Molto bene anche le esportazioni, con una crescita di oltre il 30% negli ultimi anni. Numeri che permettono all’azienda (fondata dall’allora 25enne Federico Allamprese Manes Rossi) di scommettere proprio sui mercati esteri aprendo “filiali” commerciali in Europa. La prima sarà in Germania, dove proprio in questi giorni «Il Granaio delle idee» sta partecipando alla Fiera internazione di riferimento per l’industria della panificazione, la International Baking Academy a Monaco di Baviera. Gli addetti ai lavori, grossisti e buyers di tutto il mondo hanno dimostrato interesse per le miscele naturali prodotte a Maserà.

«Anziché mettere in commercio prodotti semilavorati» spiega Allamprese, «abbiamo scelto di separare la farina, che rappresenta il 90% del composto, dalle miscele che caratterizzano il pane speciale. Noi ci siamo concentrati su questo “nucleo” e l’idea è piaciuta. Con il marchio “Ruggeri” portiamo nel circuito della grande distribuzione i preparati per dolci e pasta, anche senza glutine».
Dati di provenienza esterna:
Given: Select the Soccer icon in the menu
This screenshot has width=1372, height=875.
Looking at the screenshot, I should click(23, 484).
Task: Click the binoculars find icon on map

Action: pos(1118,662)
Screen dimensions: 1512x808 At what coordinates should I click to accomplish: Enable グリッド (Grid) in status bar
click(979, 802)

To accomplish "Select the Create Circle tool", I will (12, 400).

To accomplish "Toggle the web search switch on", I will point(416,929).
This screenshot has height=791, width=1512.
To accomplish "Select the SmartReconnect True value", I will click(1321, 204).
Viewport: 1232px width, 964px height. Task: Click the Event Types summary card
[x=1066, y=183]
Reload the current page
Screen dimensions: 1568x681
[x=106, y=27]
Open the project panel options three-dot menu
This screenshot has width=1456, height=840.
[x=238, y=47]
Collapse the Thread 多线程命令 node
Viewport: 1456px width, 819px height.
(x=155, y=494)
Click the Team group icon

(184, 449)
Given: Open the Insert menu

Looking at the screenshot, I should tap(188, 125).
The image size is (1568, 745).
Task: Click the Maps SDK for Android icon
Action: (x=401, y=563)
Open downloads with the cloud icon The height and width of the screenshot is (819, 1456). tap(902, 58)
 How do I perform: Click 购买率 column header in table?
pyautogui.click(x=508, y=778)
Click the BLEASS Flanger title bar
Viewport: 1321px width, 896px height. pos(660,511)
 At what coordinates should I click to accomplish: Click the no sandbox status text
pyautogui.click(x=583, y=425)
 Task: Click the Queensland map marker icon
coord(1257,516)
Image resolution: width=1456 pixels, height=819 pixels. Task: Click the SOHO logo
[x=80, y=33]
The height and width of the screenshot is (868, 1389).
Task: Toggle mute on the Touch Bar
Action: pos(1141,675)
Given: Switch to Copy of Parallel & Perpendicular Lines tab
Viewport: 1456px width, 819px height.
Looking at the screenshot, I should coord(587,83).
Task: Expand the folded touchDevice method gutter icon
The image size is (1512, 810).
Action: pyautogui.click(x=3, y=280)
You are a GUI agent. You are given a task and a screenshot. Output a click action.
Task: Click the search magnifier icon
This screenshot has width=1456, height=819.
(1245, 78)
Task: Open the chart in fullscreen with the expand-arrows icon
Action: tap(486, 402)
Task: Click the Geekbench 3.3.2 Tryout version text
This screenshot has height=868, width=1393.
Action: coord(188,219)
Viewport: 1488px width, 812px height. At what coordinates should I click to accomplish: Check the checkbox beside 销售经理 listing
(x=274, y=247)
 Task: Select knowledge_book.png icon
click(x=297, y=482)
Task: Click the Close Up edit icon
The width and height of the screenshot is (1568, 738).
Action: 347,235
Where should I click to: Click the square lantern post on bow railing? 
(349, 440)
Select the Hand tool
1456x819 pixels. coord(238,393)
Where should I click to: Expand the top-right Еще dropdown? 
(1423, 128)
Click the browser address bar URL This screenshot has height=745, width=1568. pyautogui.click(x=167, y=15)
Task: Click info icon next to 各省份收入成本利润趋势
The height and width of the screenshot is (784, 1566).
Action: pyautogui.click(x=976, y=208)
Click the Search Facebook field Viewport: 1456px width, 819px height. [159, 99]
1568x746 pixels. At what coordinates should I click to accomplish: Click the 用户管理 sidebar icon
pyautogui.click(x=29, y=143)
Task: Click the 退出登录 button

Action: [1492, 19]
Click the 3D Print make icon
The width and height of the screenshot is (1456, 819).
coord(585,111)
Ma non basta. «Ora cerchiamo di incrementare la presenza all’estero attraverso due strategie di base. In un primo momento, l’obiettivo è quello di stabilire una relazione con il grossista-distributore estero. Dopo aver concordato insieme un target di fatturato in termini di acquisto e raggiunto l’obiettivo, proporremo di co-investire insieme al distributore, dando a quest’ultimo la possibilità di creare un sito produttivo in loco. Quindi è prevista l’apertura di un punto vendita che possa fungere da show room, un utile supporto al grossista-distributore per eventuali dimostrazioni ma anche in un canale di vendita per i nostri prodotti. Il progetto non è limitato alla Germania: prevede di aprire dei punti vendita nelle principali capitali europee e nel resto del mondo nei prossimi cinque anni. Il riscontro è stato molto positivo e ora stiamo attendendo delle risposte dai nostri interlocutori internazionali».